IL FRONTE DI LIBERAZIONE DEI PODISTI DAL TAPIS ROULANT

In origine era il Fronte di Liberazione dei Nani da Giardino nato in Francia a metà anni ’90 ma era una trovata goliardica senza alcun effetto pratico sulla società se non quello di far ridere e far pensare che questi personaggi che andavano a liberare i nani nei giardini delle villette dei borghesi avevano il buon tempo da spendere in queste imprese ridicole.

Poi fu il Fronte di Liberazione dei Podisti dal Tapis Roulant e allora la cosa si fece pericolosa, molto pericolosa. Diciamo che mentre i liberatori dei nani da giardino venivano visti come quattro scemi innocui i liberatori dei podisti dal tapis roulant vengono visti come dei terroristi che in confronto le Brigate Rosse degli anni ’70 erano dei chierichetti. Purtroppo l’impresa utopistica di liberare i podisti dai tapis roulant (quanti dovrebbero essere gli attivisti di questo movimento? Qualche milione?…) è un’impresa quasi impossibile che avrebbe un effetto semplicemente devastante su questa società e avrebbe il potere di rigirare come un calzino questa società molto di più di quanto avessero in testa le folli Brigate Rosse.

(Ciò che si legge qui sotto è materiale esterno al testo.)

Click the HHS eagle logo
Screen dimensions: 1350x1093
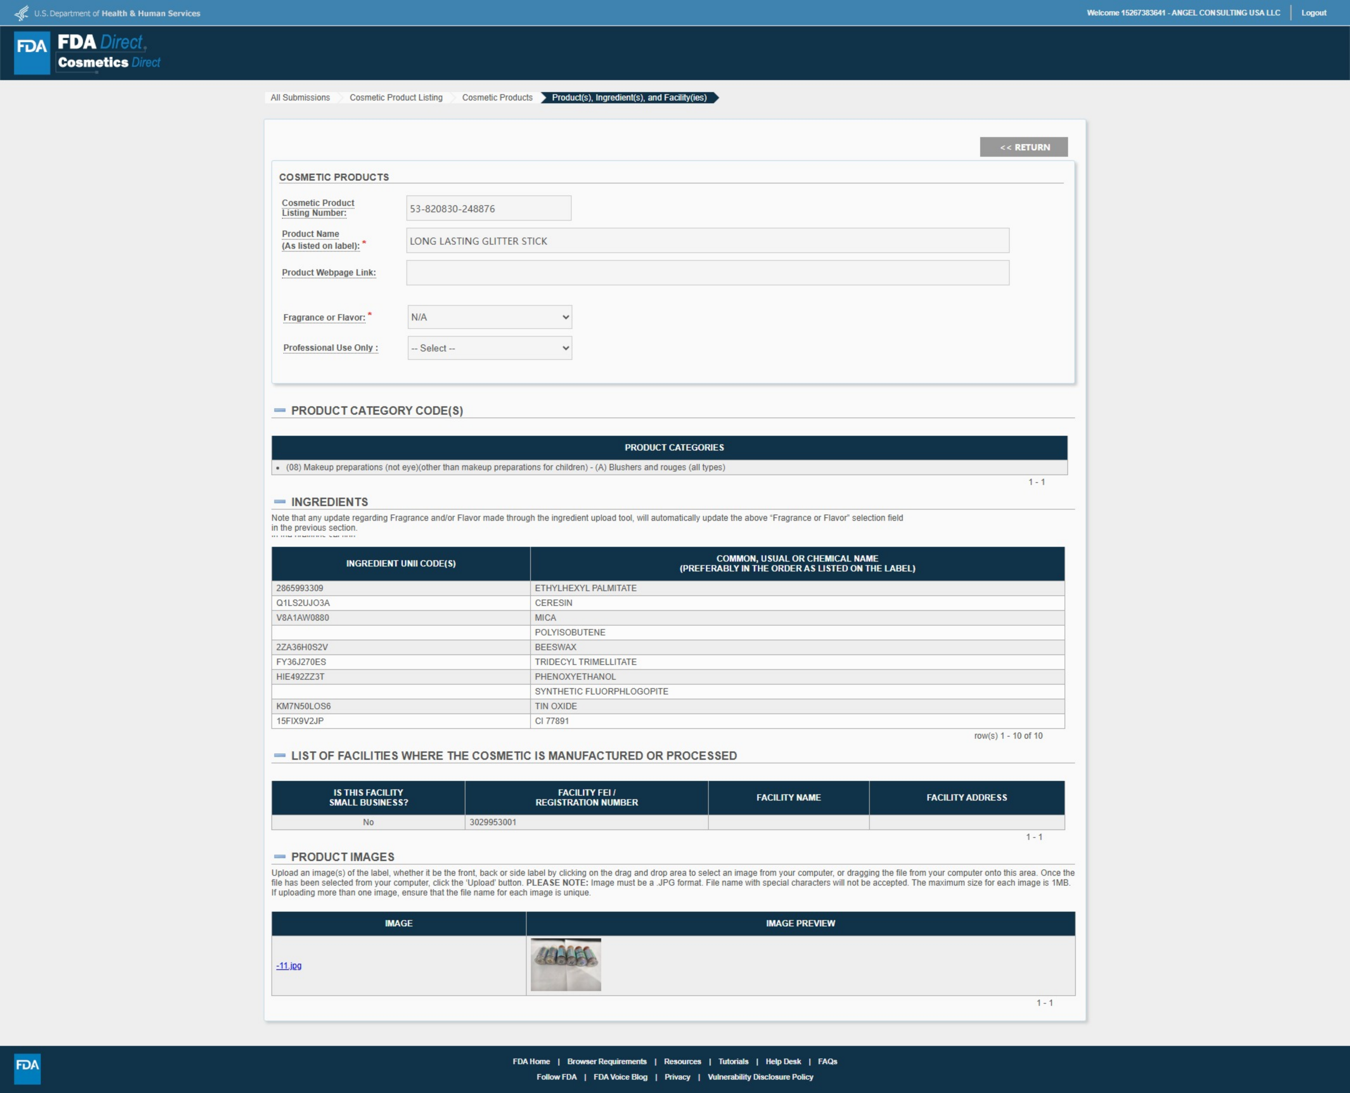pyautogui.click(x=21, y=13)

Si tratta semplicemente di capire che i bambini capricciosi non sono quelli che provano a girare per le strade a piedi, in monopattino o in bicicletta, tentando pure di prendere un impossibile mezzo pubblico di tanto in tanto ma gli automobilisti incalliti che non riescono a togliere il culo dalla loro auto manco morti e si trincerano dietro all’alibi che loro non hanno tempo, devono lavorare come se chi non va in auto avesse tempo da perdere e può fare benissimo a meno di lavorare perché è mantenuto dallo stato visto che va a piedi, in monopattino, in bici o con il mezzo pubblico.

Così arriva il Fronte di Liberazione dei Podisti dal Tapis Roulant che porta fuori dalle tetre mura delle palestre i podisti e li porta a lottare per un diritto sacrosanto con gli altri utenti della strada che hanno l’unico torto di non andare in auto.

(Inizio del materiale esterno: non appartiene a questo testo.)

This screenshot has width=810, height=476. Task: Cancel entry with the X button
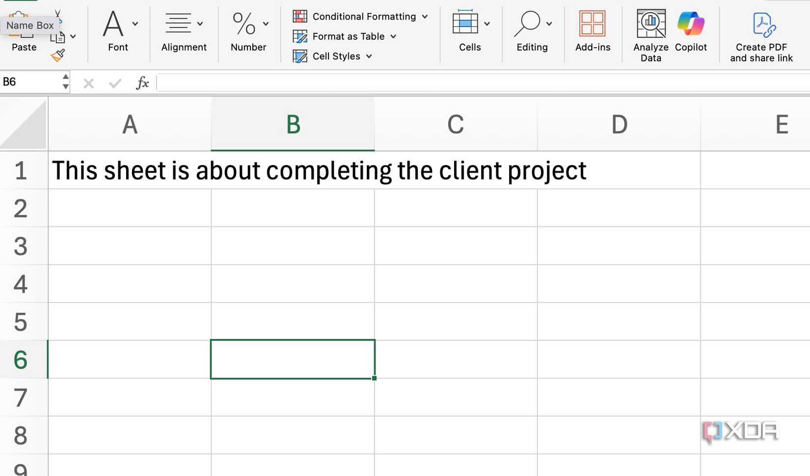coord(88,83)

A Bologna hanno notato che nonostante l’imposizione del limite dei 30 chilometri all’ora non sono calati gli incidenti che coinvolgono pedoni e ciclisti. Questo vuol dire solo una cosa: che i bolognesi se ne sono fregati del limite e l’hanno trasgredito molte volte provocando gli stessi incidenti che si verificavano prima dell’imposizione del limite. Allora invece di ammettere in modo cretino che il limite non da buoni risultati si potrebbe semplicemente vietare l’uso dell’auto ai bolognesi così capiscono che i limiti vanno rispettati e la strada non è solo degli automobilisti.

La rivoluzione del nostro tempo passa dalla liberazione dalla schiavitù dell’auto. E’ chiaro che senza una rete efficiente (e purtroppo costosa…) di mezzi pubblici non si può sperare in questa conquista ma non si può pensare che solo bici e monopattini ci possano salvare da questa schiavitù.

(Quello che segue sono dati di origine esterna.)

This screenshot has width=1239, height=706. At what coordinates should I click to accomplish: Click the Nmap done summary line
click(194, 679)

C’è in ballo l’industria dell’auto, il business del petrolio, pure quello dei farmaci e ci manca pure che vadano in crisi le televisioni perché il cittadino sano pensa meglio e non si fa più prendere in giro dalle televisioni e dal sistema della pubblicità. In sintesi ci sono in ballo i cardini del sistema capitalista, per questo dico che le Brigate Rosse in confronto erano dei chierichetti.

Ovviamente si dice che non ci sono i soldi per le infrastrutture, non ci sono i soldi per potenziare in modo decisivo il sistema dei mezzi pubblici delle nostre città. Ci sono i soldi per il ponte sullo stretto di Messina che non gliene frega niente a nessuno ma non si trovano quelli per potenziare i mezzi pubblici nelle città.

Sul serio non resta che sperare nel F.LP.T.R. sperando che non siano sfigati come il Fronte di Liberazione dei Nani da Giardino che si è fatto conoscere solo da pochi buontemponi, tanto è vero che rischiavano duro perché la gente non conoscendoli li scambiava per ladri ed erano pronti a sparargli dietro.

Potrebbe essere che, diversamente, l’appartenente al Fronte di Liberazione dei Podisti dal Tapis Roulant venga riconosciuto subito e allora gli danno l’ergastolo subito senza processarlo oppure la sedia elettrica sull’auto elettrica, nuovo business per far finta che l’epoca dell’auto a tutti i costi deva andare avanti all’infinito anche se si è già capito da ‘mo che la vita non ce la semplifica ma ce la complica.